The new national development plan provides for expenditure of £3 billion over the next seven years on water and sewerage infrastructure. This is three times the size of the expected outturn of £960 million for these services under the current NDP and will require a proportionately much greater contribution from the Exchequer because of the reduction in cohesion funding resulting from economic advances in recent years. Early in the new year I will be publishing a comprehensive water services investment programme which will set out in detail the areas and schemes that will benefit from this unprecedented level of spending.
The increased investment envisaged in the new NDP is an acceleration of the pattern of recent years which has seen spending on water and sewerage schemes increase by 50 per cent in 1999 over the 1998 figure, and to twice the 1996 level.

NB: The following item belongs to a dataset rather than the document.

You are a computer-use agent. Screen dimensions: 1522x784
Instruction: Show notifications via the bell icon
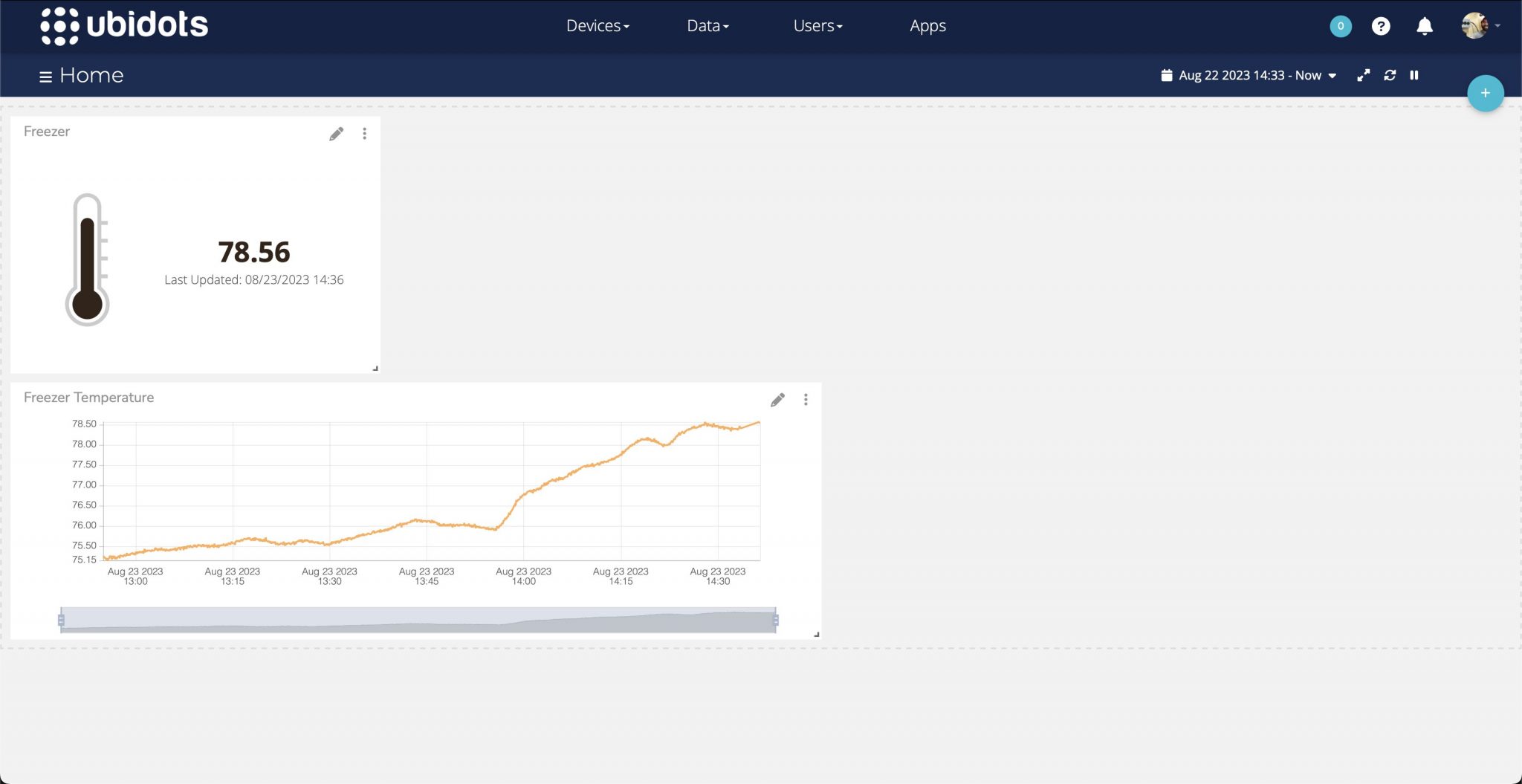pyautogui.click(x=1424, y=27)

Between 1994 and the end of 1999 over £960 million will have been spent on water and sewerage services which, even allowing for adjustments for inflation, is well in excess of the £605 million envisaged at the start of the national development plan 1994-99. Major water schemes completed between 1994 and 1998 have provided an increase in water treatment capacity nationally of 44 million gallons of water per day or the equivalent of providing an additional supply for over 812,000 persons.
The 1999 programme included 18 major public water schemes to commence construction this year at a cost of £61 million, a further 16 to continue construction at a cost of £79 million and 27 schemes worth £152 million to be advanced through planning. It also included 15 water conservation schemes with a total cost of just under £50 million – 14 of these are already underway.